ANO SEGUE AQUECIDO — Para o mercado de capitais, o ano deu ótimos motivos para comemorações. Foi registrado movimento recorde de aberturas de capital e de novas emissões de ações na Bovespa (ver nota na página 6). Na opinião de Alfredo Setúbal, diretor de Relações com Investidores do Itaú e presidente da Associação Nacional dos Bancos de Investimento (Anbid), 2007 deve ser tão ou mais aquecido do que o ano passado. “Existe uma fila de empresas que contrataram bancos para IPOs e muitas emissões de companhias já listadas que estão encaminhadas. Posso dizer que é mais do que víamos há um ano”, afirma.
Em 2006, as companhias ligadas à construção civil, em especial, foram responsáveis por seis das 26 aberturas de capital. Luiz Fernando Resende, vicepresidente da Anbid, prevê ao menos 30 IPOs durante 2007, incluindo as operações que estavam em análise na CVM desde dezembro passado. “O mercado de capitais vai seguir em ebulição”, diz. Sua expectativa é que o setor de construção também continue forte este ano, acompanhado da agroindústria.
A previsão da Anbid para o Índice Bovespa neste ano, segundo Setúbal, é de valorização de 20%, o que significa uma pontuação na casa dos 52 mil pontos. A maioria dos analistas consultados pela Capital Aberto projeta o índice entre 50 a 55 mil pontos ao final de 2007.
Apenas em dezembro, o Ibovespa bateu quatro recordes e superou os 43 mil pontos. No dia 15 do mês, a valorização em relação ao final de 2005 superava 30%, o que fazia da bolsa de valores a melhor aplicação financeira do mercado brasileiro. “Se analisarmos a relação Preço/Lucro dos ativos de emergentes, os brasileiros continuam baratos. Outro aspecto é que, no Brasil, ao contrário dos outros países, a taxa de juros vai cair, o que deixa a bolsa ainda mais atrativa”, disse Amorim.
A presença dos investidores estrangeiros foi relevante em 2006. Na média, correspondeu a 35% do volume anual da Bovespa. No caso de renda fixa, as aplicações externas foram incrementadas pela Medida Provisória 281, que determinou a isenção de imposto aos investimentos de fora. O Boletim Focus, elaborado pelo Banco Central com base nas expectativas do mercado, aponta para 2007 um investimento estrangeiro estável, com ingresso de US$ 16 bilhões no Brasil. Previsões para 2007 e 2008 do Credit Suisse distribuídas a clientes no final do ano estimam volume de investimento estrangeiro estável na renda variável e levemente em queda na renda fixa.

◆ Tarefa escrita A ◆
Responda às perguntas abaixo com base no texto sobre o mercado de capitais.
(i) Quantas das aberturas de capital de 2006 couberam às companhias ligadas à construção civil?
(ii) Qual é a previsão da Anbid para a valorização do Índice Bovespa em 2007?
(iii) A quanto correspondeu, na média, a presença dos investidores estrangeiros no volume anual da Bovespa em 2006?
◆ Tarefa escrita B ◆
Prossiga com o texto sobre o mercado de capitais a partir do ponto em que ele termina.

Entradas de indicação de palavras e elementos:
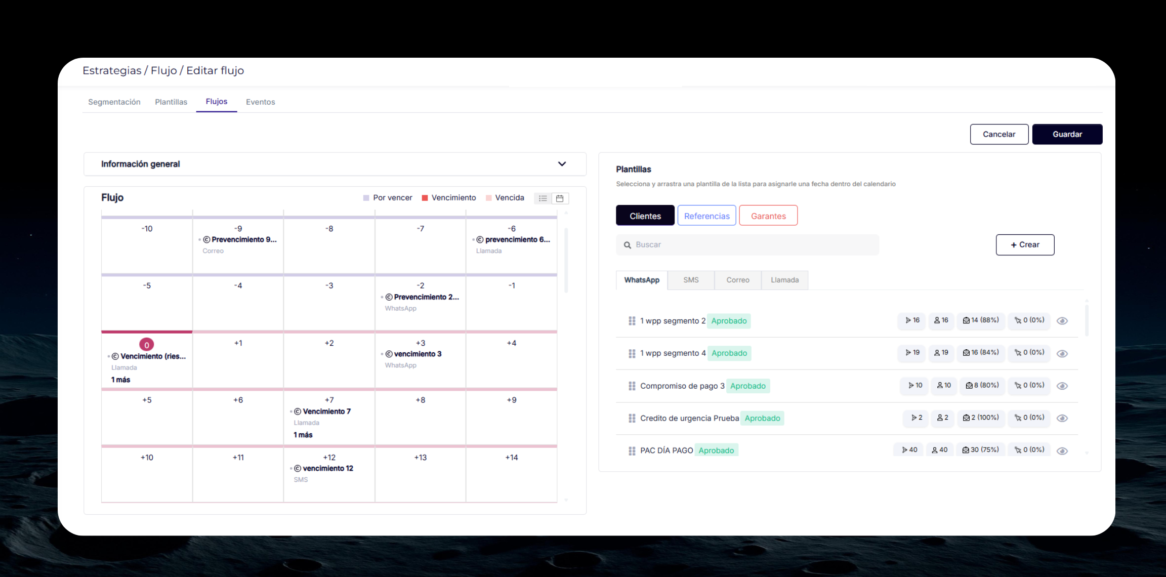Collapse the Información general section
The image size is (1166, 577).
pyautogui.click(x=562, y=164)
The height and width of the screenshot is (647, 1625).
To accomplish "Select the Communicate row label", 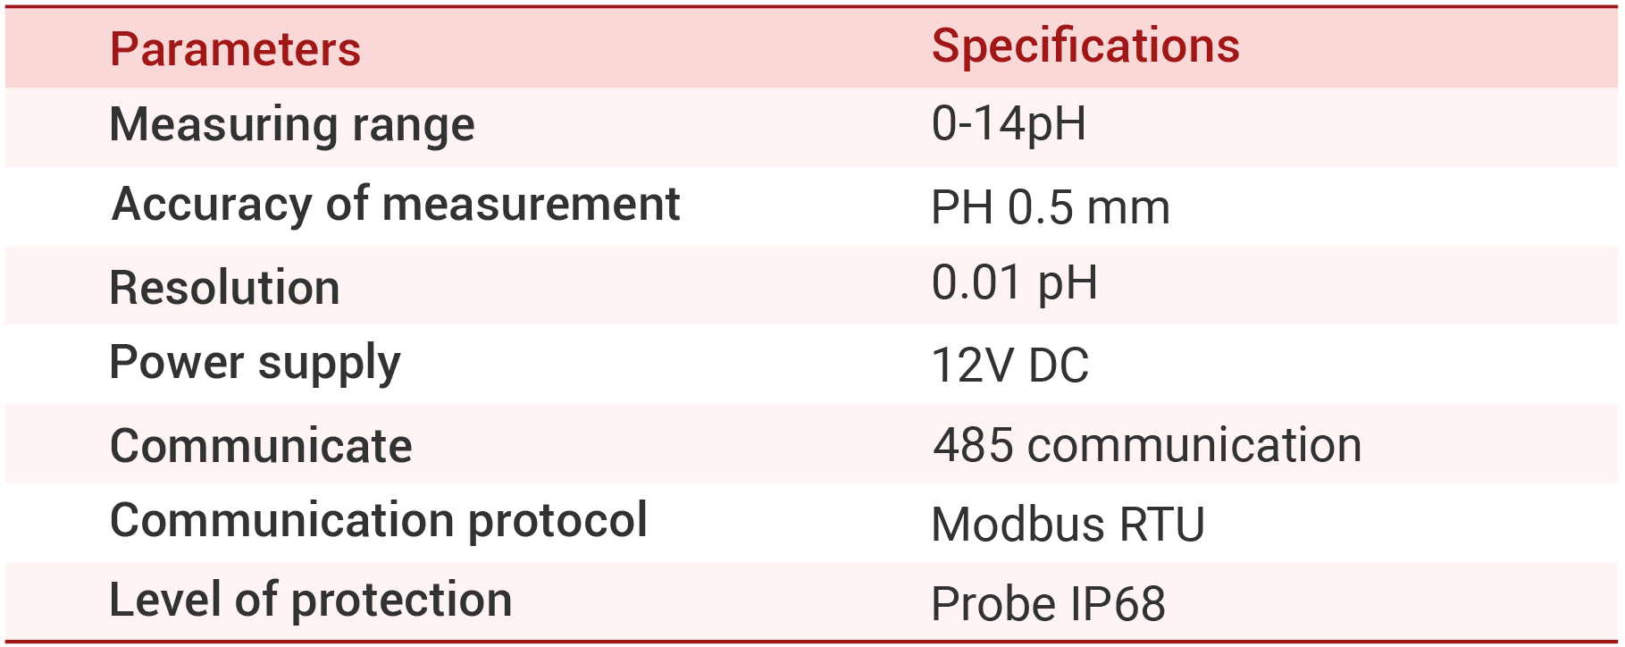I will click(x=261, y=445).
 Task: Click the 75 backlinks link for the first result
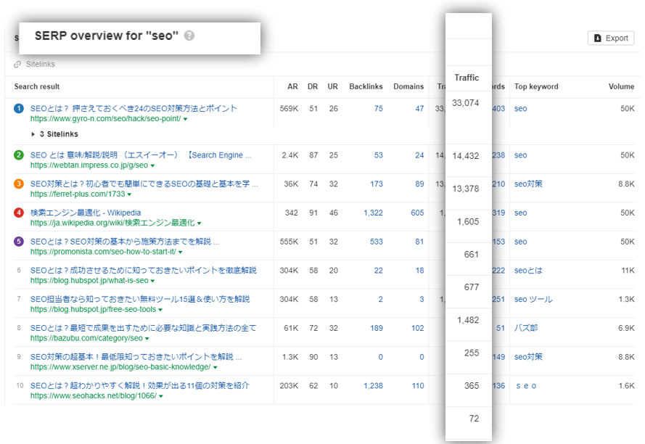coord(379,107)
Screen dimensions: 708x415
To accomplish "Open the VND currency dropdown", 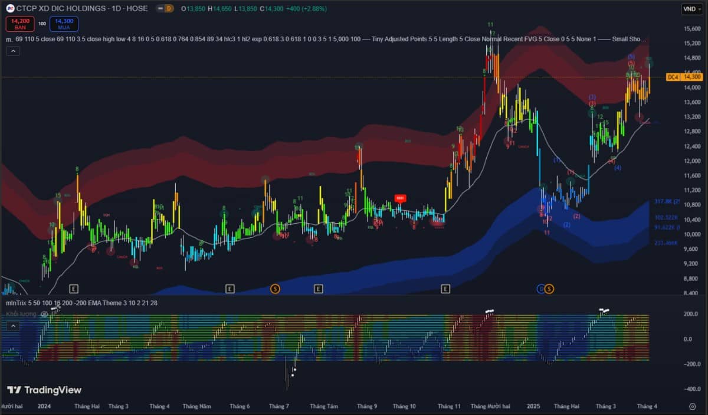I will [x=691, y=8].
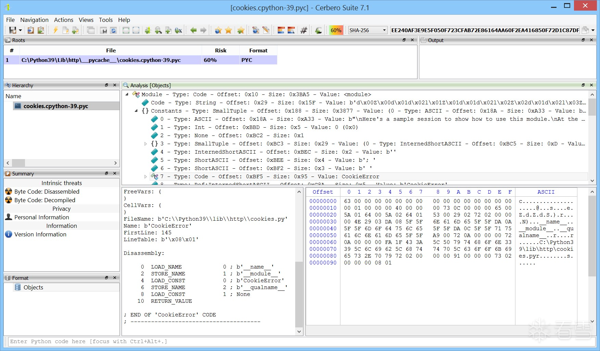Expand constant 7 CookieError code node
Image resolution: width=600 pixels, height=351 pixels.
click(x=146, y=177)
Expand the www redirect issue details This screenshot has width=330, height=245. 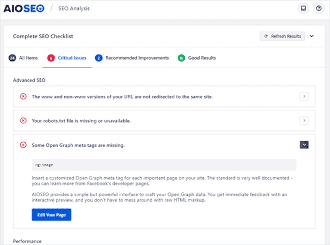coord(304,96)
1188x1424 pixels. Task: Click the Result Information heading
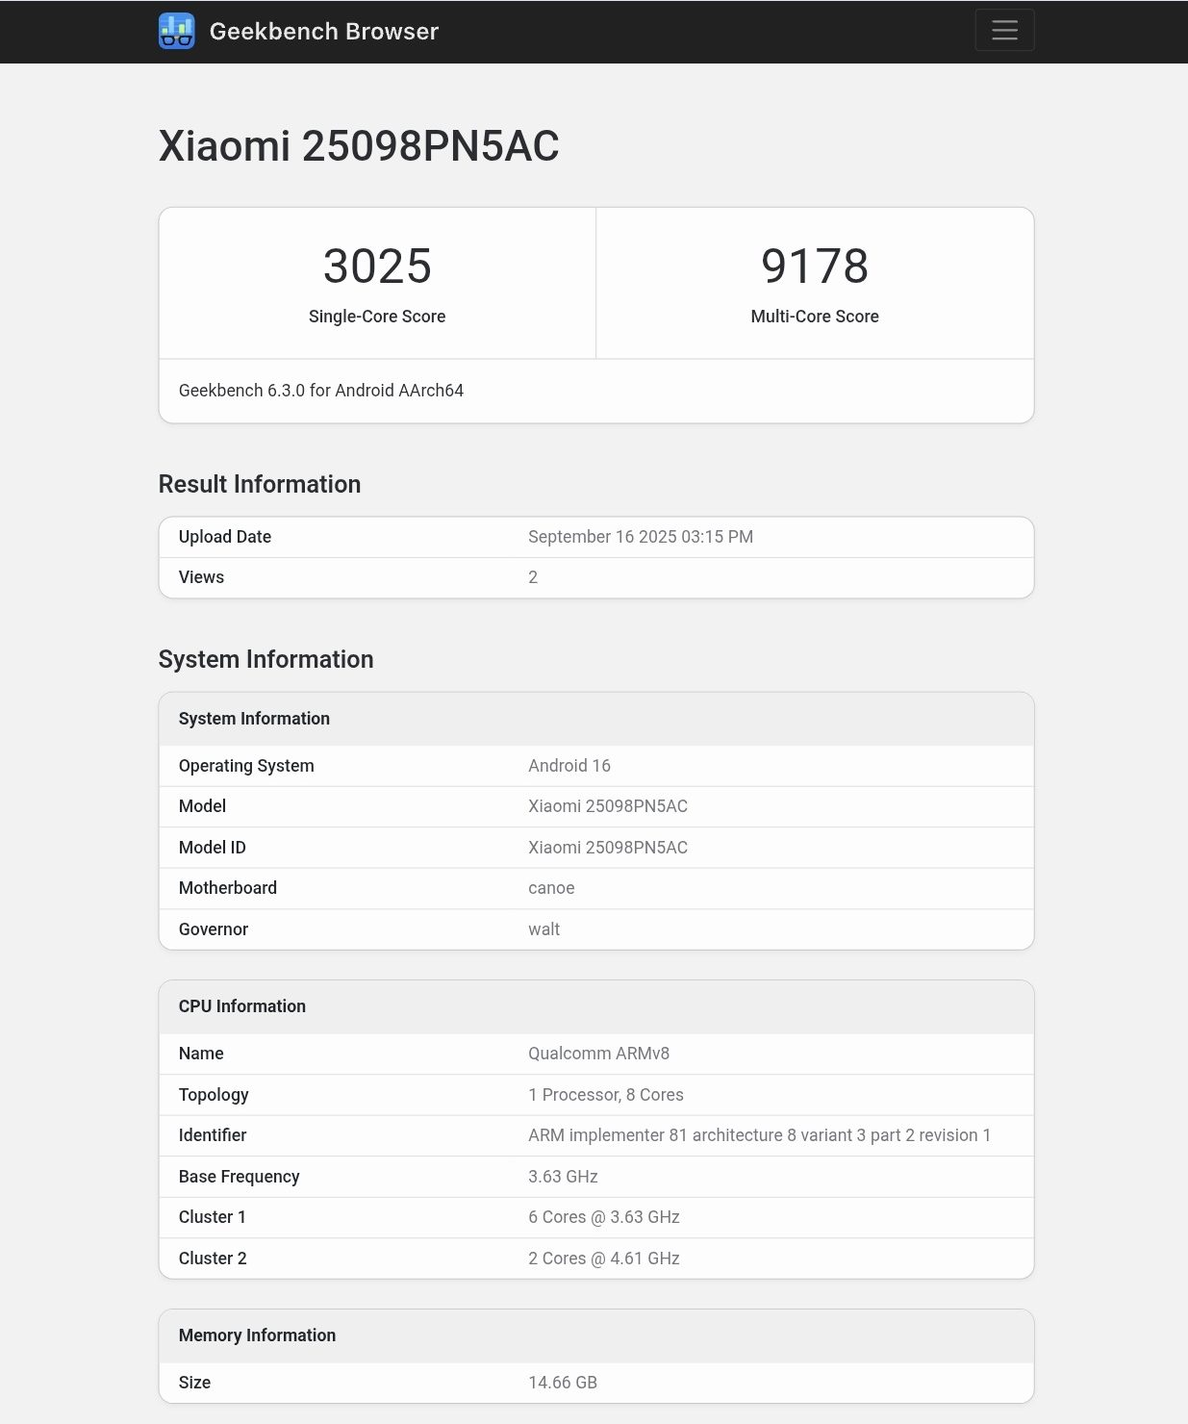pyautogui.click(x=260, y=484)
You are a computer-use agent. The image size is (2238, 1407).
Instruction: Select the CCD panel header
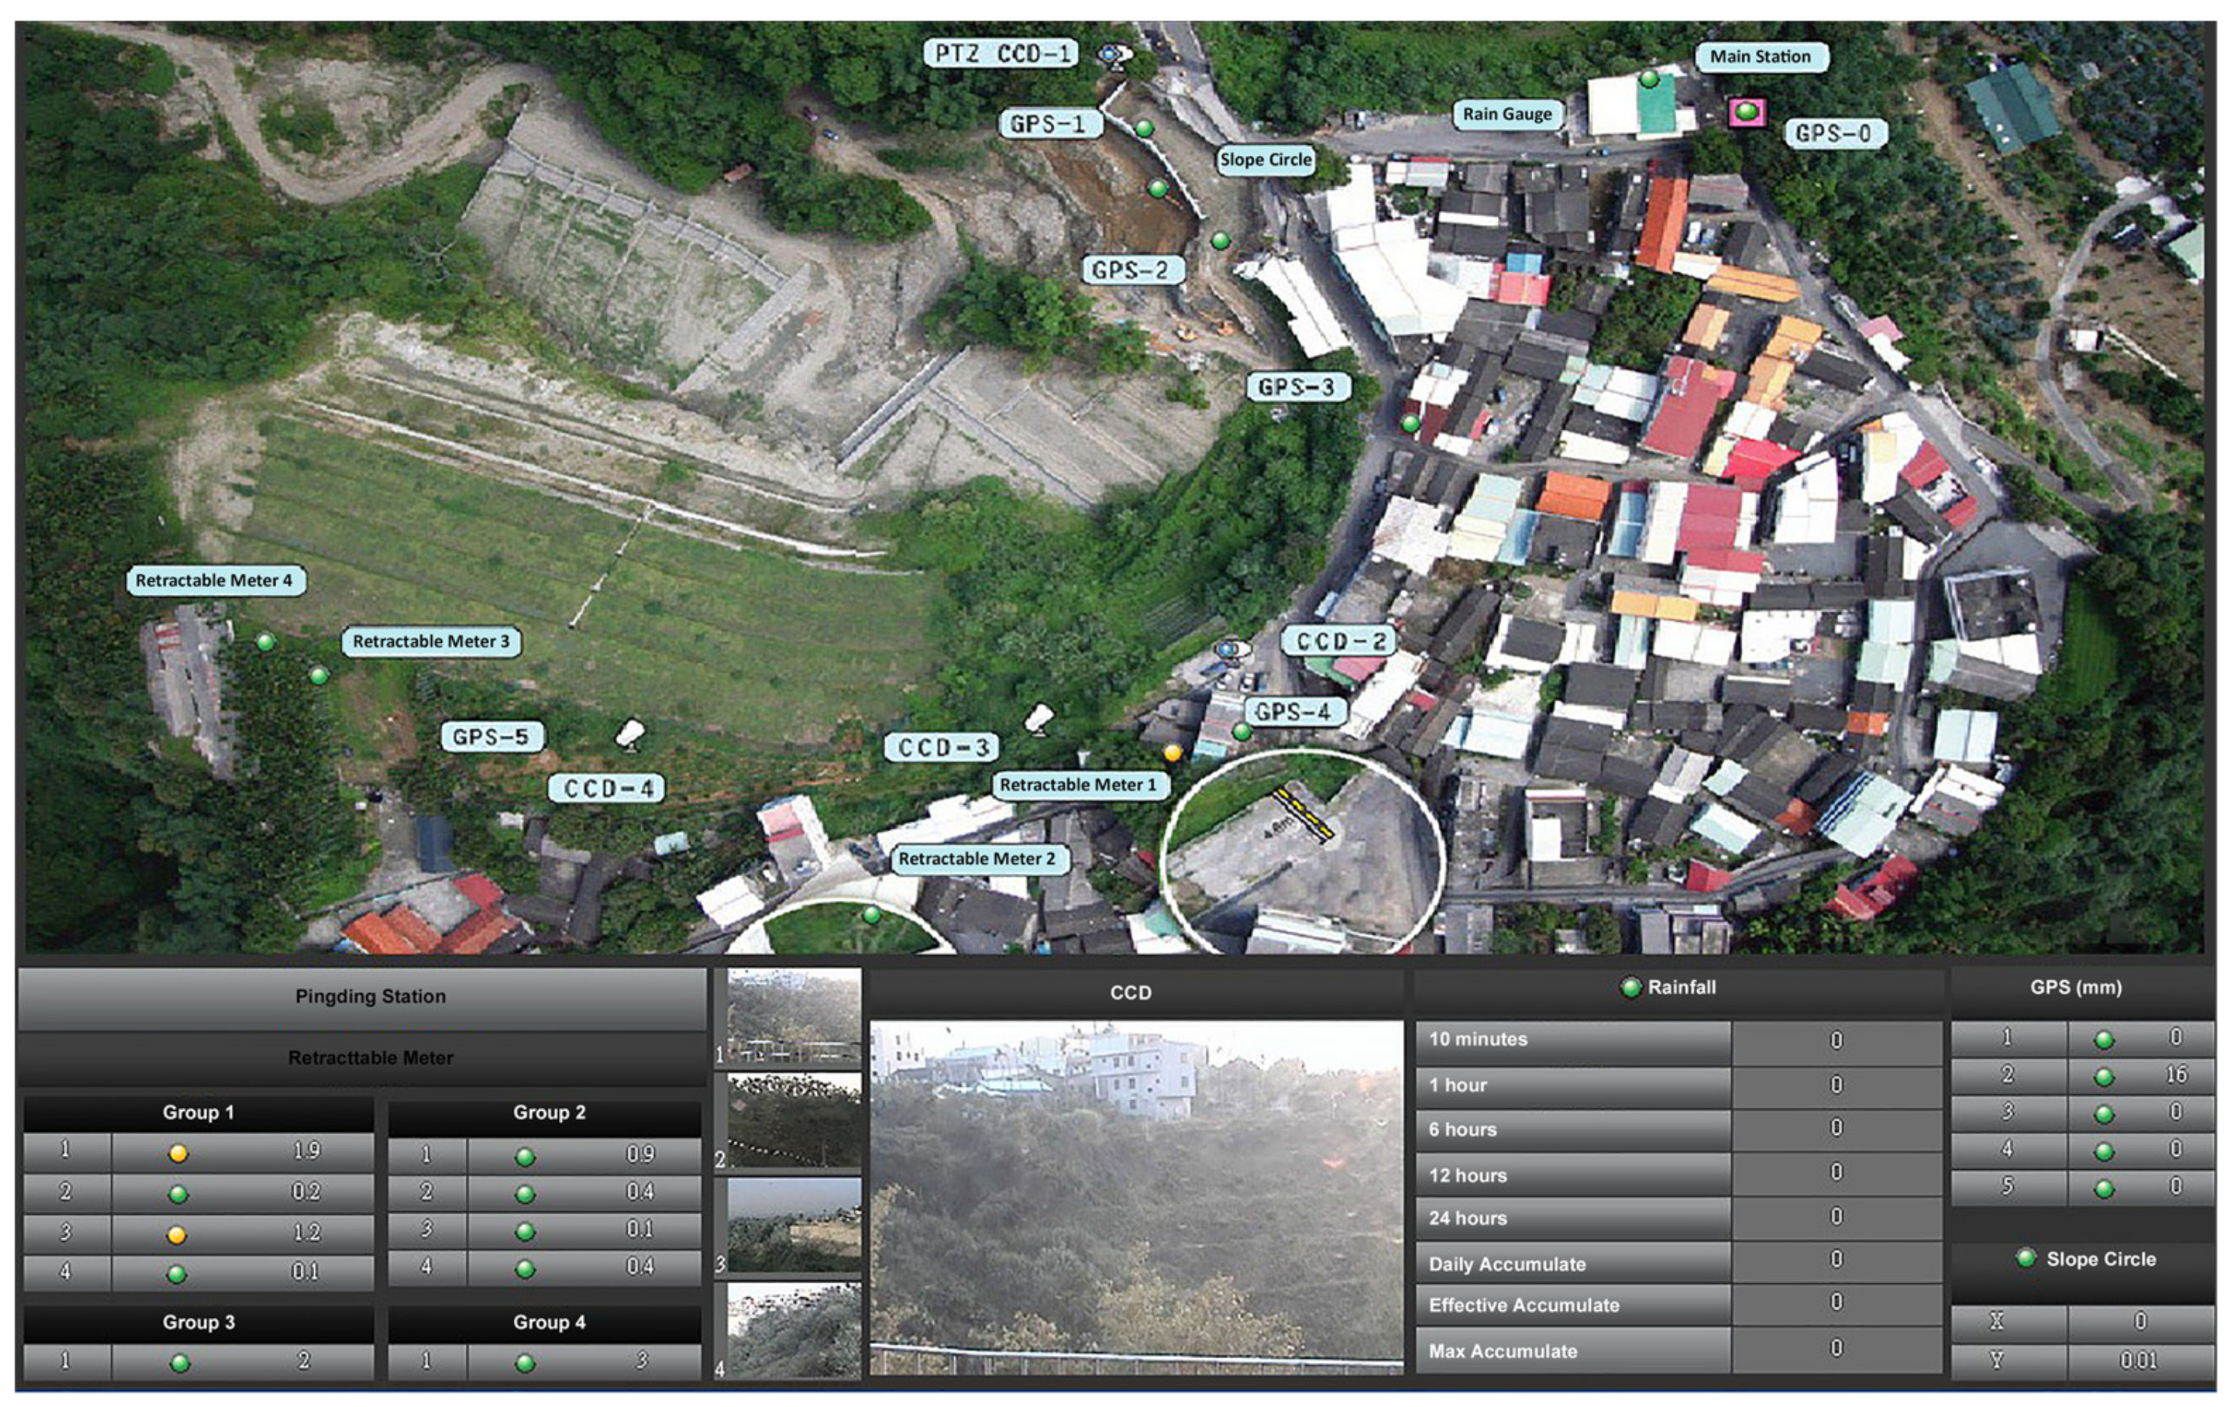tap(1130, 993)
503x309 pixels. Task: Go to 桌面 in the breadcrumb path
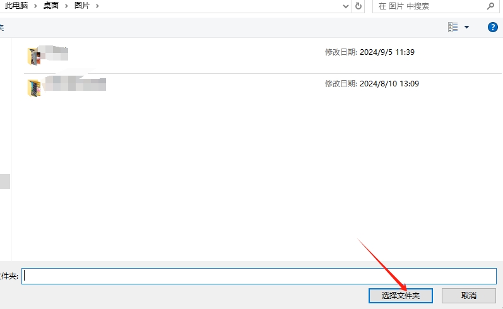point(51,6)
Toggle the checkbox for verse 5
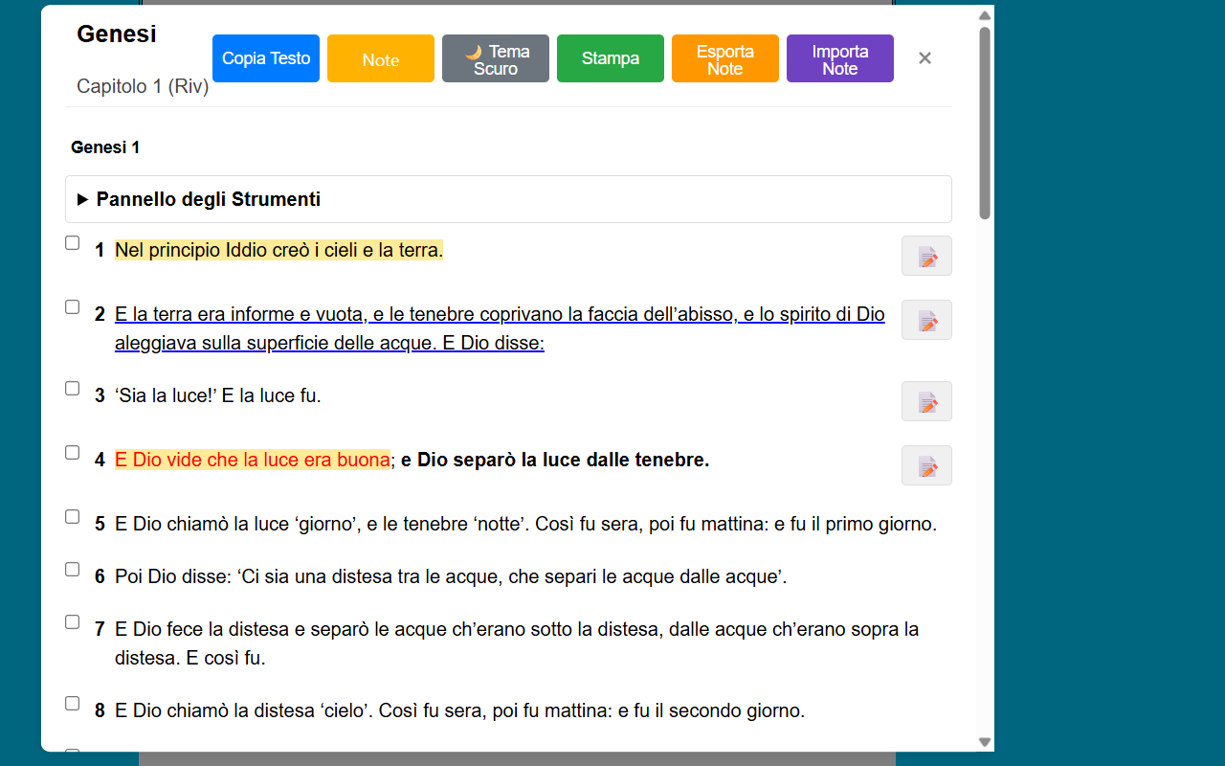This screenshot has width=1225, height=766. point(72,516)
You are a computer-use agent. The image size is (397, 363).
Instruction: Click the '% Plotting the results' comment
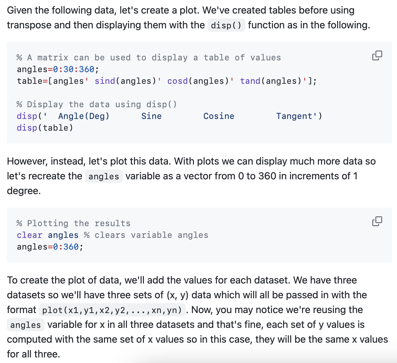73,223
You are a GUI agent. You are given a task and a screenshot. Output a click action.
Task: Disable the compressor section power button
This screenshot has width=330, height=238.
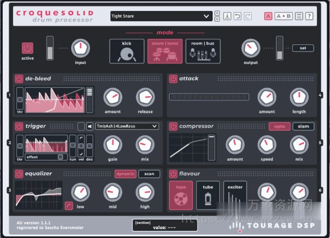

◆ Resposta A ◆
(i) Seis das 26 aberturas de capital.
(ii) Valorização de 20%, o que significa uma pontuação na casa dos 52 mil pontos.
(iii) A 35% do volume anual da Bovespa.

◆ Resposta B ◆
OPORTUNIDADES PARA RENDA FIXA — Responsável por 55% das emissões de títulos privados de renda fixa, as debêntures também tendem a seguir aquecidas. “Não sei se vamos superar 2006, porque uma emissão como a da Vale do Rio Doce, por exemplo, distorce a análise do mercado como um todo”, comenta Setúbal. No dia 13 de dezembro, a Vale registrou uma emissão de debêntures no valor de R$ 5,5 bilhões. A operação representa 8,5% dos R$ 64,7 bilhões emitidos no ano. No geral, o setor financeiro ainda é o grande responsável pelas emissões. Até 15 de dezembro, mais de 70% do total (R$ 44,9 bilhões) haviam sido captados por empresas de leasing.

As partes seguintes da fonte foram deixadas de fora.